Extend the Slashdot thread about Google's offer to host Wikipedia, picking up after its last sentence.

* Begin SOURCE TEXT *

Dvorak on Google and Wikipedia

← Back to Stories (view on slashdot.org)

Dvorak on Google and Wikipedia

Posted by CowboyNeal on Tuesday February 15, 2005 @03:55AM from the looking-for-strings dept.

cryptoluddite writes "PC Magazine has an article by John C. Dvorak expanding on the community discussion of Google's offer for free web hosting of Wikipedia. Those against the deal point out that Google may be planning to co-opt the encyclopedia as Googlepedia (by restricting access to the complete database). In a revealing speech given by the Google founders, Larry Page says he would 'like to see a model where you can buy into the world's content. Let's say you pay $20 per month.' Should public domain information be free?" It's a pretty scary scenario painted, but one can hardly take a speech from 2001 as serious evidence these days. Update: 02/16 20:16 GMT by T : This story links inadvertently to the second page of the column; here's a link to the first page.

12 of 449 comments (clear)

Min score:

Reason:

Sort:

Is this just alarmist talk from a doomsayer? by StateOfTheUnion · 2005-02-15 04:03 · Score: 5, Informative

hose against the deal point out that Google may be planning to co-opt the encyclopedia as Googlepedia (by restricting access to the complete database).
Can they do that? The wikipedia is governed by the GNU Free Documentation License . . .wikipedia details here.
This is why Jimbo didn't want the details to leak by Neophytus · 2005-02-15 04:03 · Score: 5, Informative

Speculation runs rife. I guess security through well... not very obscurity's bound to get someone chatting in the end.

The deal in the short to medium term with wikipedia is expected to be the provision of about a dozen caching servers. No actual database work would be done by google. There is already a small (3) squid cluster in Paris that does this for users in the UK and France saving on some transatlantic bandwidth.
Google Groups is still Usenet... by GillBates0 · 2005-02-15 04:06 · Score: 5, Informative

As I understand it, Google Groups is just one more interface to Usenet, like zillion others offered by ISPs, schools, and other servers. The propogation mechanism of messages is still the same, and they just offered a way for people to access News using a web based interface (lots of other sites offer this) rather than through a regular News reader (rtin, etc).
I'm fine with Google offering a faster mirror/interface to Wikipedia, because mirroring of information is always good. From the last /. article on the subject, I gathered that Google would offer their faster processing power and ub3r bandwidth to Wikipedia....but that doesn't necessarily mean they get to hijack the content....they'd just provide a faster way to get to information that's mirrored elsewhere.

--
An Indian-American Hindu committed to non-violent thought/speech/action alarmed by the global explosion of radical Islam
Dirty tricks 101: quotes out of context by saddino · 2005-02-15 04:11 · Score: 5, Informative

In a revealing speech given by the Google founders, Larry Page says he would 'like to see a model where you can buy into the world's content. Let's say you pay $20 per month.

* End SOURCE TEXT *
* Begin DATA BLOCK *

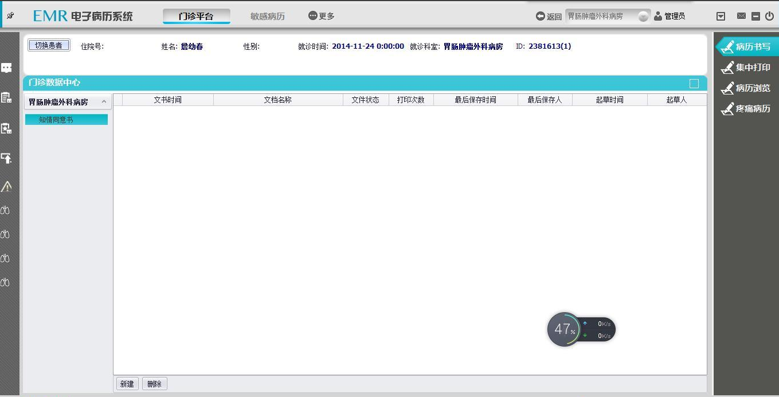This screenshot has height=397, width=779.
Task: Toggle the square box in 门诊数据中心 header
Action: click(694, 84)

* End DATA BLOCK *

● **TASK RESULT**:
The only thing "revealing" about that article is that Page continues "Somebody else needs to figure out how to reward all the people who create the things that you use. " In other words, what Page would like to see is a system where "users" pay for accessing content and "contributors" are paid for providing it.

This /. story could have equally read "Does Google Want to Pay Wiki authors?" but of course, that would have derailed cryptoluddite's agenda to smear Google.

To the editors: when you see the words may be planning, just ignore the submission in the future. TIA.
Re:Is this just alarmist talk from a doomsayer? by tdvaughan · 2005-02-15 04:18 · Score: 3, Informative

Since the copyrights are owned by the people who contribute to the articles, Google would have to contact each of them and ask them to relicense their contributions under a less permissive one. It's a bit like when that dude asked if a Linux kernel snapshot could be released under a BSD license for $50,000. Not going to happen.
Re:Licensing? by pohl · 2005-02-15 04:29 · Score: 4, Informative

Not only that, but the open content license also allows Google to profit from providing premium access (read: low-latency) to their own instance of the content. This sort of scenario was anticipated from the beginning when the content license was discussed, and it was considered to be an indicator of success.

--
The "cue the foo posts in 3, 2, 1..." posts will commence with no subsequent foo posts in 3, 2, 1...
From the speech in question by Infonaut · 2005-02-15 04:31 · Score: 3, Informative

"One risk of that is that people don't get paid for their content, which is clearly a problem. I'd personally like to see a model where you can buy into the world's content. Let's say you pay $20 per month and get access to the world. Somebody else needs to figure out how to reward all the people who create the things that you use."
It seems to me that they're talking about copyrighted content here. Rather than concocting a plan to bundle up free content and make people pay Google for access, it looks to me like Page was actually talking about reasonable means of access to copyrighted information.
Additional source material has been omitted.